Mr Entsch has joined the Parliamentary Group on Drug Policy and Law Reform, convened by like-minded members across four parties, to prepare a draft of policy recommendations with the intention of legalising cannabis for medicinal use.
“I come from a position where I’ve been fiercely opposed to the recreational use of cannabis; I’ve seen firsthand the terrible impacts that come from chronic use,” Mr Entsch explained.
“But when you have a look at the profound improvement in the quality of life for people who are suffering from severe epilepsy or undergoing chemotherapy, you can’t argue against the benefits.”
At the launch in Canberra, drug policy reform advocate Dr Alex Wodak told the Group about trials of cannabis oil for epileptics who were suffering thousands of fits a day. When they started using the drug, the number of fits was drastically reduced to less than 10 or 20 a day.
“The reality really hit home when I met Lucy Haslam, whose 24-year-old son Dan has cancer and uses cannabis ? illegally ? to treat the awful nausea he gets from undergoing chemotherapy,” Mr Entsch said. “It’s the only thing that has enabled him to regain weight, and retain an element of hope.”
Mr Entsch also spoke of his brother-in-law, who died of aggressive MS at 31 years of age.
“Towards the end of his life he started getting horrific shakes and the only way he could find relief was through using cannabis.

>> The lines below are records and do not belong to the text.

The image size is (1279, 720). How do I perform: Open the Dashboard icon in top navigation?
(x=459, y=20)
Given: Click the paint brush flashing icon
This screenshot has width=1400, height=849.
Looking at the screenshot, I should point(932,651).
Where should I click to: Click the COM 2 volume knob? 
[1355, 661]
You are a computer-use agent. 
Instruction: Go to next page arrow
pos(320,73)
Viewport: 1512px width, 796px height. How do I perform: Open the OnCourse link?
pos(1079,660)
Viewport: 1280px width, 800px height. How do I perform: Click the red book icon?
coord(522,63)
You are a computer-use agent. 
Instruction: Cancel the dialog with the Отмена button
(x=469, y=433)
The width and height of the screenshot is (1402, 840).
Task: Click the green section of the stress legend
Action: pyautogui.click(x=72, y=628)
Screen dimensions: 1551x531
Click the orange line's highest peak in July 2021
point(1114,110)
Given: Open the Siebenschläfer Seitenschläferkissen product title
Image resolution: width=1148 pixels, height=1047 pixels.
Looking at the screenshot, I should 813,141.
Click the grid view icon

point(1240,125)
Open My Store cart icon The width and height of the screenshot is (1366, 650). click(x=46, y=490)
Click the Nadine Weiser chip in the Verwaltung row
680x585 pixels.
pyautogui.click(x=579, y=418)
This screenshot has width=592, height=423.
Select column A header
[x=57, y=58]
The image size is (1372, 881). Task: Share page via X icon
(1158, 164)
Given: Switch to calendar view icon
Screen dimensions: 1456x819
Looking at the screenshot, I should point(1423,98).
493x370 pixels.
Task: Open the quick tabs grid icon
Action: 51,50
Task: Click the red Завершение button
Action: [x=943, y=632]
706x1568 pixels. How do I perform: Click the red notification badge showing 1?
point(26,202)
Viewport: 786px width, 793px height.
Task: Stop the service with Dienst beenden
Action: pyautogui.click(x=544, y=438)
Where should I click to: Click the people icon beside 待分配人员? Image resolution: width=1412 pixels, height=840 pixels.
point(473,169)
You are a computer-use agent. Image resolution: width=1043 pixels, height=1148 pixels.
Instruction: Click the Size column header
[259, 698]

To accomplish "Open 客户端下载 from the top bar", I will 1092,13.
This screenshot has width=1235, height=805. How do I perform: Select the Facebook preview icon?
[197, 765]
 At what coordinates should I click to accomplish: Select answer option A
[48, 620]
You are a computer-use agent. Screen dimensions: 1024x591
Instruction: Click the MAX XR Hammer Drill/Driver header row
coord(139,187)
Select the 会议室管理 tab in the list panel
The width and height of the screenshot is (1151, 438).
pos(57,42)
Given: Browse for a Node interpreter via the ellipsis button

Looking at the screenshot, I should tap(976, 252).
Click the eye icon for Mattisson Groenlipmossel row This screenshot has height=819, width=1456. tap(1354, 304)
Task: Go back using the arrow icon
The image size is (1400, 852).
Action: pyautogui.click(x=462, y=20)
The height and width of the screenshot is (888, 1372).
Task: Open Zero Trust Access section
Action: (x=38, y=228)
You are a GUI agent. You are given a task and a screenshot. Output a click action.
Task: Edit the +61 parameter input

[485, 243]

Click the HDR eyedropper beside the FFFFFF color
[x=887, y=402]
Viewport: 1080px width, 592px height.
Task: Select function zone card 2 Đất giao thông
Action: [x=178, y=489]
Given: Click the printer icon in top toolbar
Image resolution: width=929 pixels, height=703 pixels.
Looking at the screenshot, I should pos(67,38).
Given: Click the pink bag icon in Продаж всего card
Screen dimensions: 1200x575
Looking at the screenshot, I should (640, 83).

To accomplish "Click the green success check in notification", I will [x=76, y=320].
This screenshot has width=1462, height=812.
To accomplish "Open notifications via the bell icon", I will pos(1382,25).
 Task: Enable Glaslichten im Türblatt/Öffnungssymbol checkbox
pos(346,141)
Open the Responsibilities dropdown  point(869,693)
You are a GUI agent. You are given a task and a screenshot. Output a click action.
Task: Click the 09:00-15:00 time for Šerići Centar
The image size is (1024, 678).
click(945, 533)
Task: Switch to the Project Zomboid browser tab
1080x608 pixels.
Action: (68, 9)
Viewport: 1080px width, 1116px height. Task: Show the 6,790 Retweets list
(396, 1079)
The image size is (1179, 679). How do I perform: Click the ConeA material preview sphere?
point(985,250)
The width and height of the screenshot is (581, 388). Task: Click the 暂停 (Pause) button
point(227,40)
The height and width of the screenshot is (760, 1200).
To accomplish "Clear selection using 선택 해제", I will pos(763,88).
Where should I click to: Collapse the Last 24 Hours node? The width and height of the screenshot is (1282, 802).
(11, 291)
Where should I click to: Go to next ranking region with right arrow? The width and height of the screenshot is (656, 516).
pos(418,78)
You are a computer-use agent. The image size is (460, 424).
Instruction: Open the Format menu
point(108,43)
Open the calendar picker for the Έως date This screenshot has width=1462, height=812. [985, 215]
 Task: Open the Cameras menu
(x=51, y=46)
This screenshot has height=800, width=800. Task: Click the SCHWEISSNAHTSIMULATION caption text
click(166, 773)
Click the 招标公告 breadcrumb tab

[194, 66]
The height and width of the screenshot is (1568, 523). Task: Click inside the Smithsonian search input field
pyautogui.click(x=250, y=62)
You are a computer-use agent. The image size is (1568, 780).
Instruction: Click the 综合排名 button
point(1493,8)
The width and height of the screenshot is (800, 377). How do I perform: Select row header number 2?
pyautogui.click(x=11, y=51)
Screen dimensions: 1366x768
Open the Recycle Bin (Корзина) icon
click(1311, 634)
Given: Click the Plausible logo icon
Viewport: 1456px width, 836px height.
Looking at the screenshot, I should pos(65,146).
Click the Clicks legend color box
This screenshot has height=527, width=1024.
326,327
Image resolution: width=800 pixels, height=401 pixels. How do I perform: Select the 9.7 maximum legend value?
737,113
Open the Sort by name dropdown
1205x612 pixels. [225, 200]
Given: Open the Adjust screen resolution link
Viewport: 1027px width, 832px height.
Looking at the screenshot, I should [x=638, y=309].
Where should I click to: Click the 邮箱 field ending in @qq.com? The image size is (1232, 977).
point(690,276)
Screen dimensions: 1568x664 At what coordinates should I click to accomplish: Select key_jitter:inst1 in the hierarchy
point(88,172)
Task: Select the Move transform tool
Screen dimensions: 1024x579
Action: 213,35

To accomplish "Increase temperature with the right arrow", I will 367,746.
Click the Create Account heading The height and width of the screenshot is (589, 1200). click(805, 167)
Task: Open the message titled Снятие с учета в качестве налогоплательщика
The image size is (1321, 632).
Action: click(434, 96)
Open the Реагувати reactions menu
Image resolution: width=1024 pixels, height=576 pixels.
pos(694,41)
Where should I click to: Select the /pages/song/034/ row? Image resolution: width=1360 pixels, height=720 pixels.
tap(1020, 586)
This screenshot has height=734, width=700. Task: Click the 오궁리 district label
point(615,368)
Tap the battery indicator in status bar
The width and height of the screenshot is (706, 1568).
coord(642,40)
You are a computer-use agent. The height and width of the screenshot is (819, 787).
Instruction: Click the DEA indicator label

“Being aware of his situation, and hearing the profound way that cannabis has helped young Daniel and people with epilepsy, we can’t deny them this reprieve from suffering when all else fails. As a parent I would do it in a heartbeat.”
Mr Entsch said the new group was in no way advocating for recreational use of the drug but recognised that policy makers had to be practical.
“We grow coca and poppies in Australia and both of those plants produce compounds that are used to treat pain, so why would it be any different for cannabis? There’s no reason it can’t be grown under license for the production of oil, approved by the Therapeutic Goods Administration, prescribed by doctors and dispensed by pharmacies.
“I’ve given it a lot of thought and have committed to becoming a very strong advocate for this campaign, to help it become a reality.
“At the end of the day, I’d hate to see people tagged as criminals because we don’t have the flexibility to be able to recognise the positive and scientifically proven benefits of this natural substance.”